Plan to return Indonesian citizens associated with conflict in Syria and Iraq ignites debates among public and policymakers alike. On the one hand, there is a concern that the plan to return Indonesians who in most cases are ISIS supporters will pose security threat. Among them are combatants who might have the necessary capacity and training to conduct terror acts in Indonesia.  They can also proselytize radical ideology held by ISIS. On the other hand, return of ISIS supporting Indonesians is necessary on humanitarian ground. A lot of them are women and children currently living in a distressing condition within refugee camps in Syria. Moreover, there is also a push for the government of Indonesia to facilitate the return of ISIS supporting Indonesians as manifestation of state duty to protect its citizens.

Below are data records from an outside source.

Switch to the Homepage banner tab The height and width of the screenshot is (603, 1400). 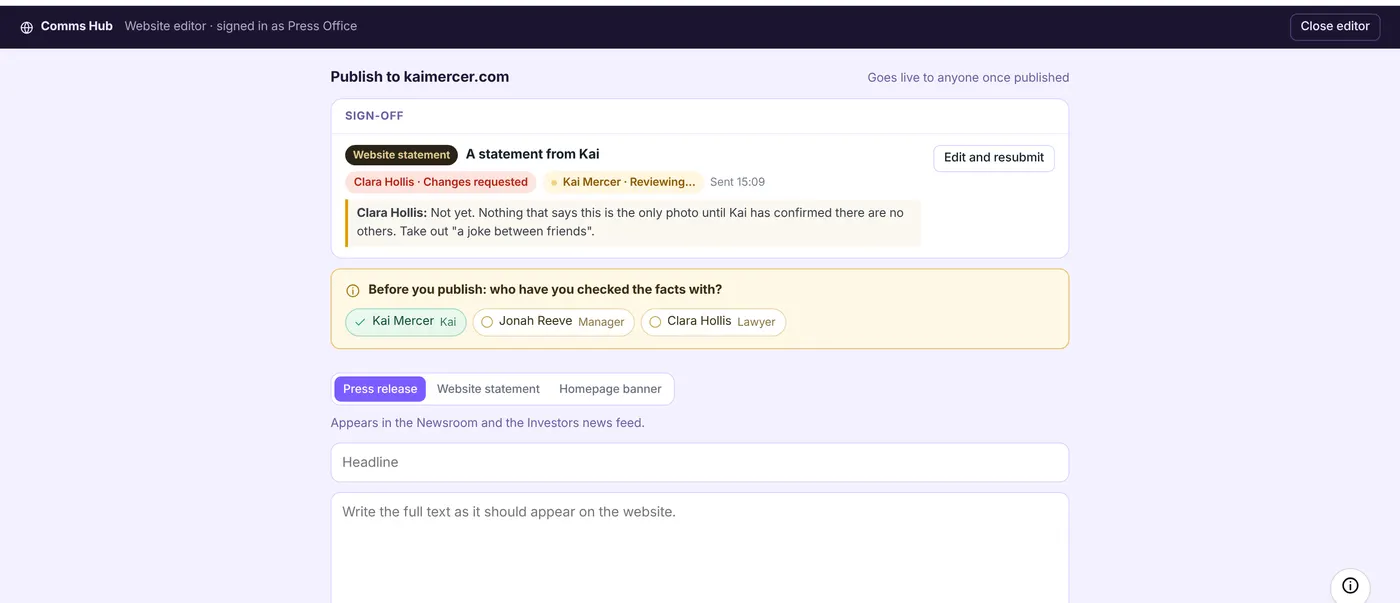(x=610, y=389)
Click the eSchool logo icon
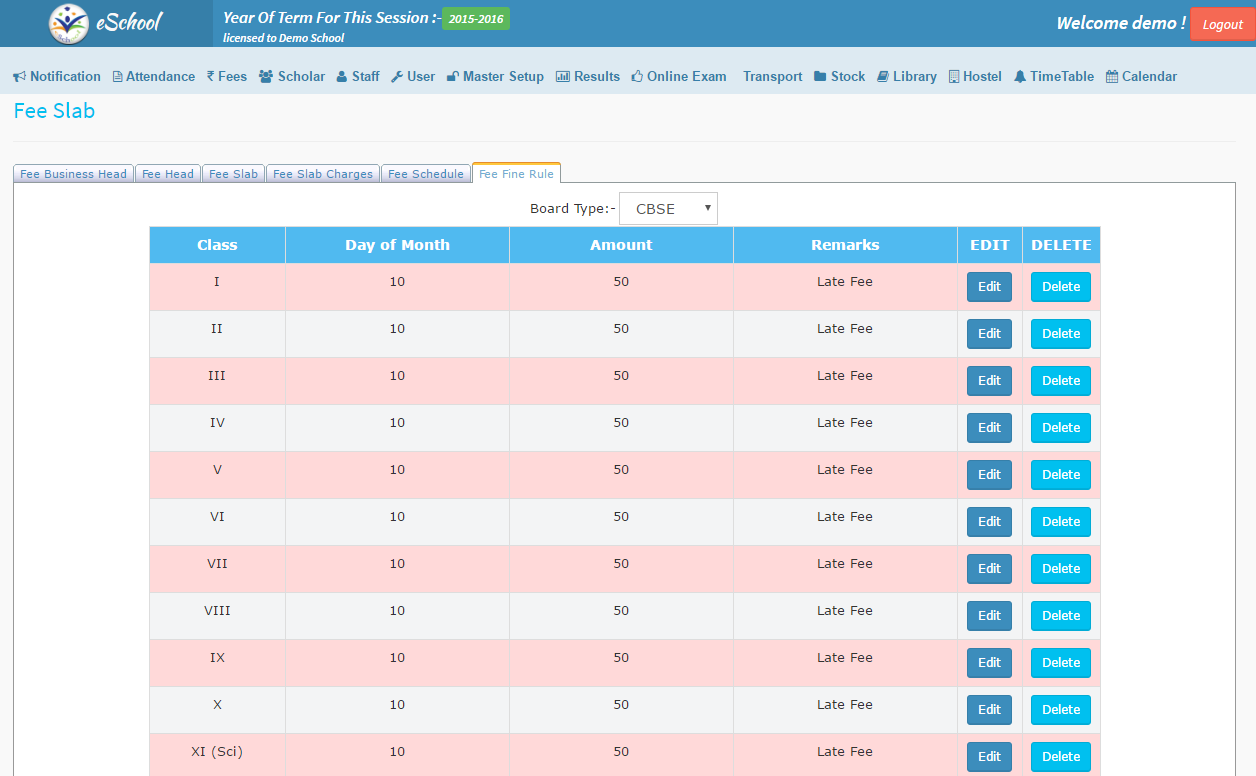The height and width of the screenshot is (776, 1256). [68, 23]
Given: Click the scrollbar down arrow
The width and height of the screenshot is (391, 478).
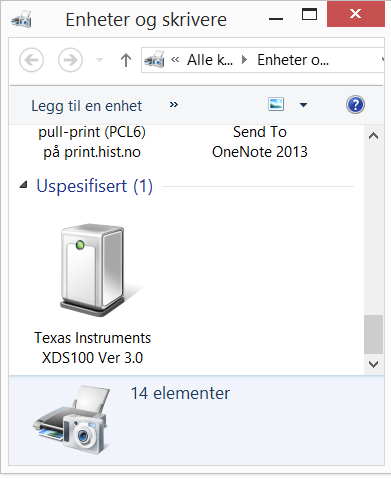Looking at the screenshot, I should click(x=373, y=364).
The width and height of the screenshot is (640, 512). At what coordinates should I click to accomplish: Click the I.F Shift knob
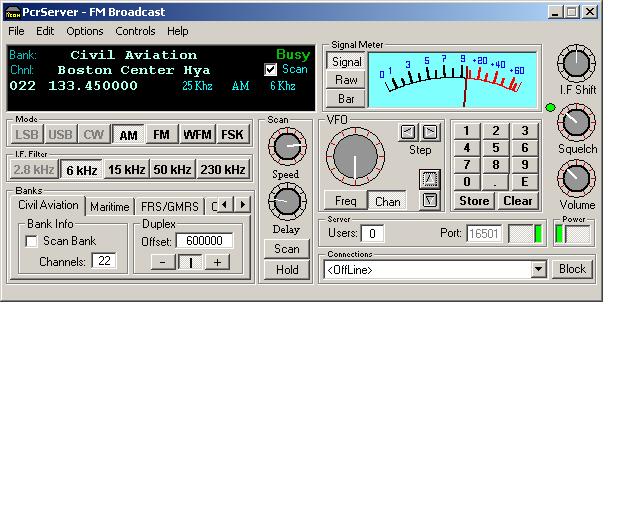point(576,64)
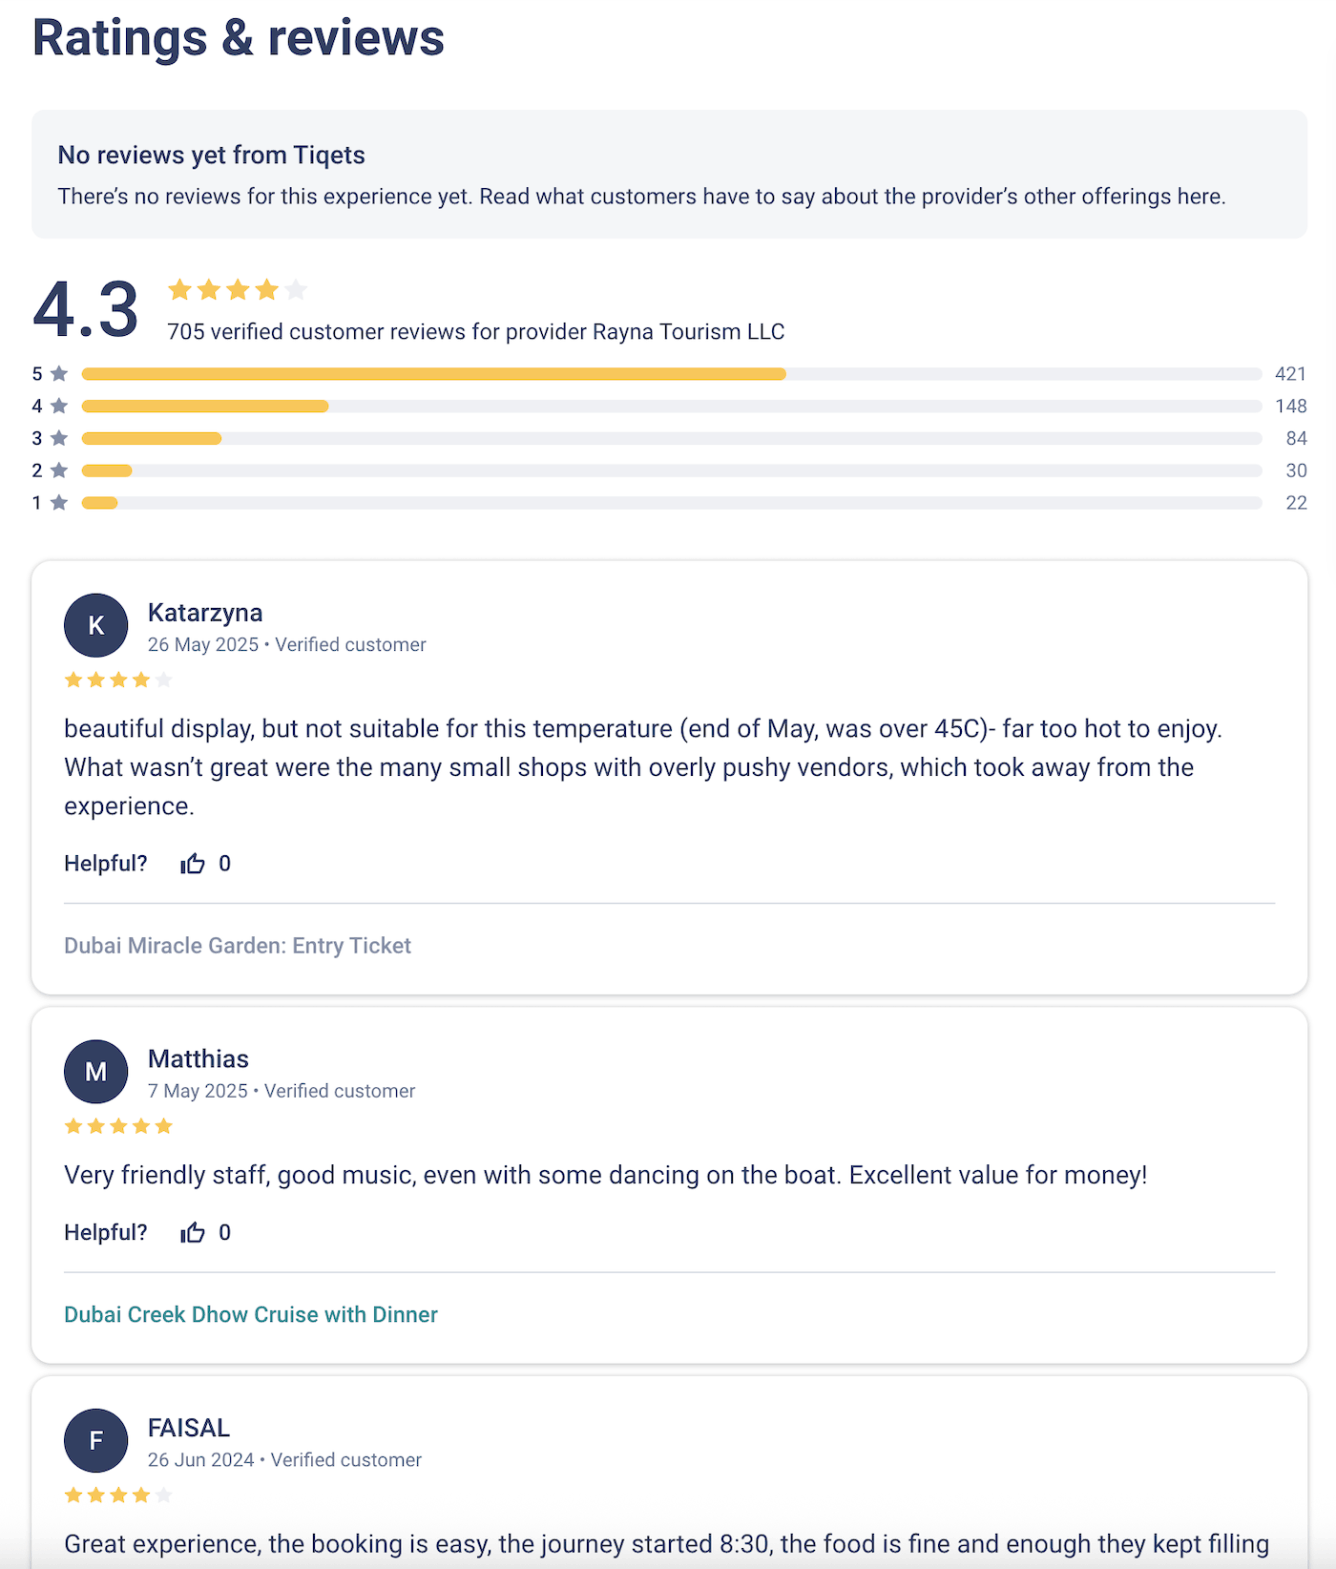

It is not easy for the government of Indonesia to determine whether ISIS supporting Indonesians in Syria should be accepted back home or refused entry. On top of potential security threats, the government also has to take into account resource availability and legal infrastructure readiness to manage repatriation process. Moreover, the government also faces complex political landscape in Syria after the defeat of ISIS. There are multiple competing authorities and legitimacies amidst geopolitical competition between major powers. This policy paper aims to assist the government in answering these questions.